Organisasi tingkat regional, internasional, organisasi non profit, serta perusahaan multinasional memiliki posisi yang kuat dalam berdiplomasi dengan negara serta dapat mempengaruhi kebijakan dalam dan luar negeri suatu negara.

Dalam hal ini, pemerintah mempertinggi hak dan peran individu dalam melakukan diplomasi. Pemerintah negara juga memperluas aspek pembahasan dalam diplomasi diluar perdamaian dan resolusi konflik. Tapi juga meliputi aspek kesehatan, pendidikan, wanita, ketenagakerjaan, dan sebagainya. 
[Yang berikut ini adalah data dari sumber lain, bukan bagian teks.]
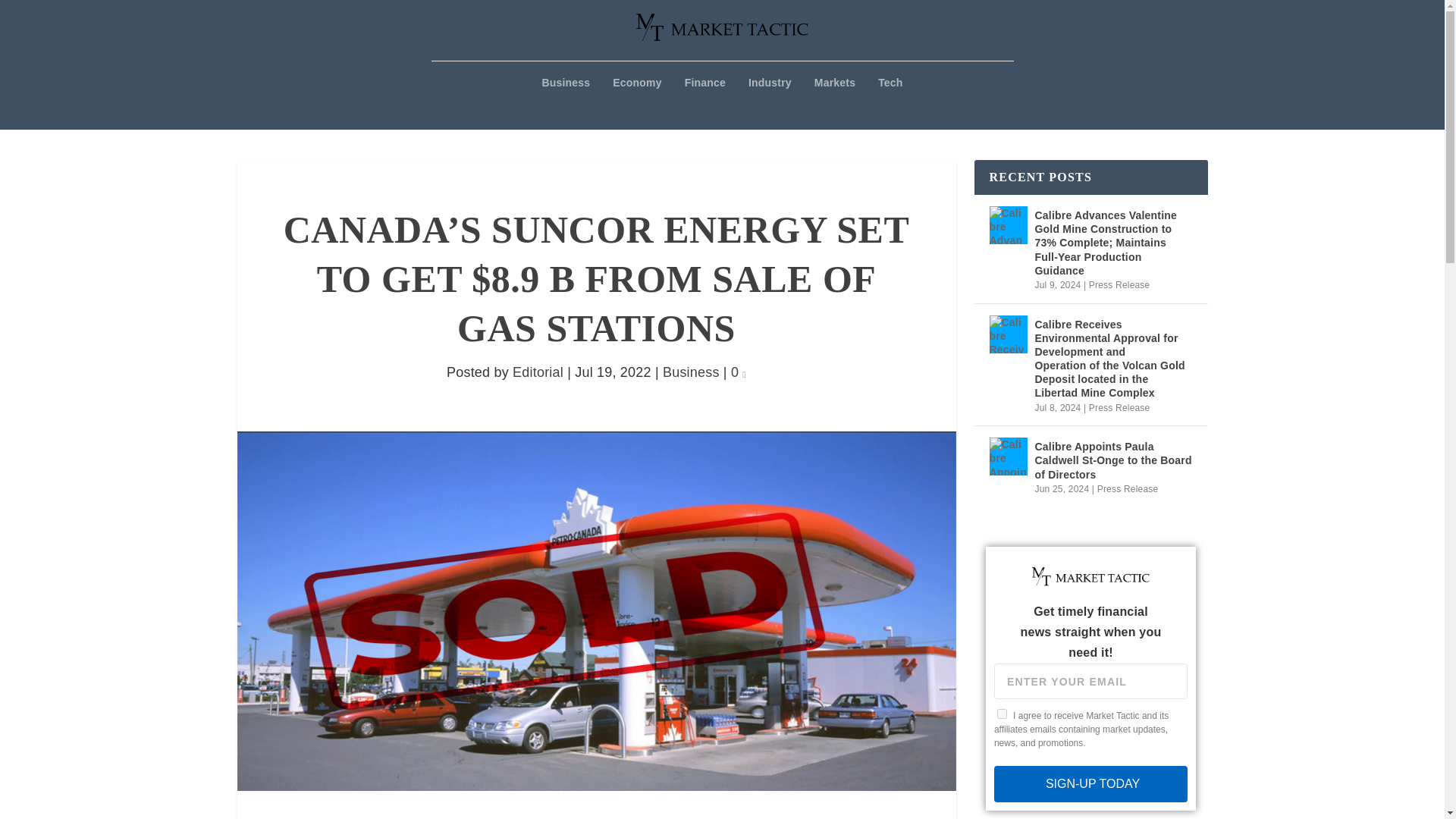
Posts by Editorial (537, 372)
Business (690, 372)
Editorial (537, 372)
Press Release (1127, 489)
Press Release (1119, 285)
on (1002, 714)
Business (565, 102)
Press Release (1119, 407)
0 (737, 372)
Economy (636, 102)
Given the description of an element on the screen output the (x, y) to click on. 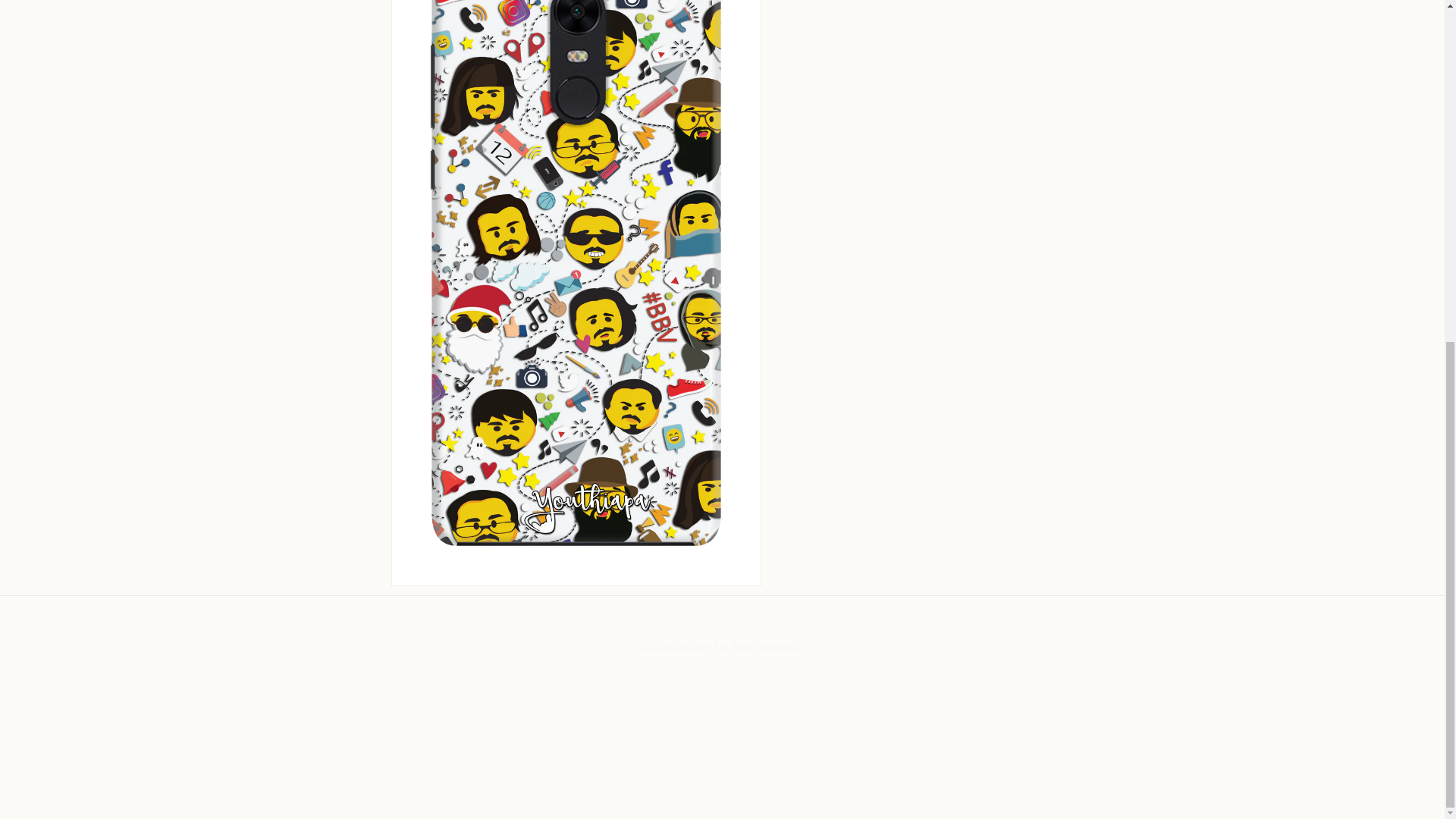
Open media 1 in modal (575, 106)
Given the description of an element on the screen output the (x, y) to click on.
Dengan demikian, diplomasi yang dilakukan negara juga perlu untuk dipublikasikan kepada masyarakat luas. Meskipun demikian, masih terdapat beberapa aspek diplomasi yang dilakukan melalui diplomasi rahasia. Hal ini terkhusus pada aspek-aspek yang vital yang dianggap penting dan perlu dirahasiakan.

Perkembangan pengertian diplomasi ini tentu memberikan dampak yang luas dalam khasanah ilmu hubungan internasional baik secara teori maupun praktis. Kajian-kajian mengenai diplomasi modern juga terus berkembang. 

Diplomasi modern memunculkan adanya multitrack diplomasi, total diplomasi, hingga paradiplomasi. Dimana berbagai istilah tersebut merupakan bentukan dari diplomasi modern. Perkembangan diplomasi menyesuaikan dengan situasi global. 

Dimana globalisasi membuat dunia terintegrasi dalam berbagai aspek yang kompleks. Tidak hanya negara yang mengambil seluruh peran hubungan internasional, melainkan juga aktor-aktor non negara dari berbagai elemen organsasi, hingga masyarakat secara personal.

Pemerintah Indonesia sendiri juga mengembangkan pengertian diplomasi melalui Undang-Undang Pasal 37, tahun 1999. Didalamnya disebutkan bahwa pelaku hubungan internasional meliputi pemerintah di tingkat pusat dan daerah atau lembaga-lembaganya, lembaga negara, badan usaha, organisasi politik, organisasi masyarakat, lembaga swadaya masyarakat, atau warga negara. 

Konsep ini juga dapat diasumsikan bahwa negara membagikan tugas pokok diplomasinya. Neves, dalam sebuah jurnal terkait paradiplomacy mengungkapkan bahwa globalisasi mendorong pergeseran dari macro-regionalism menjadi bentuk micro-region atau yang disebutnya sebagai paradiplomasi. 

Dimana peran diplomasi oleh pusat kini mulai diambil alih oleh pemerintah daerah dan para aktor lokal daerah yang saling bekerjasama dengan daerah lain dalam ranah hubungan internasional. 

Paradiplomasi dinilai lebih efektif karena memiliki pemahaman yang mendalam terhadap masyarakatnya. Dengan demikian, aktivitas hubungan internasional yang dijalankan difokuskan pada pengembangan daerah, dari berbagai sektor.

Sumber lain:
Neves, Miguel Santos. 2010. Paradiplomacy, Knowledge Regions and the Consolidation of “Soft Power” Vol 1. Portugal: Universidade Autónoma de Lisboa.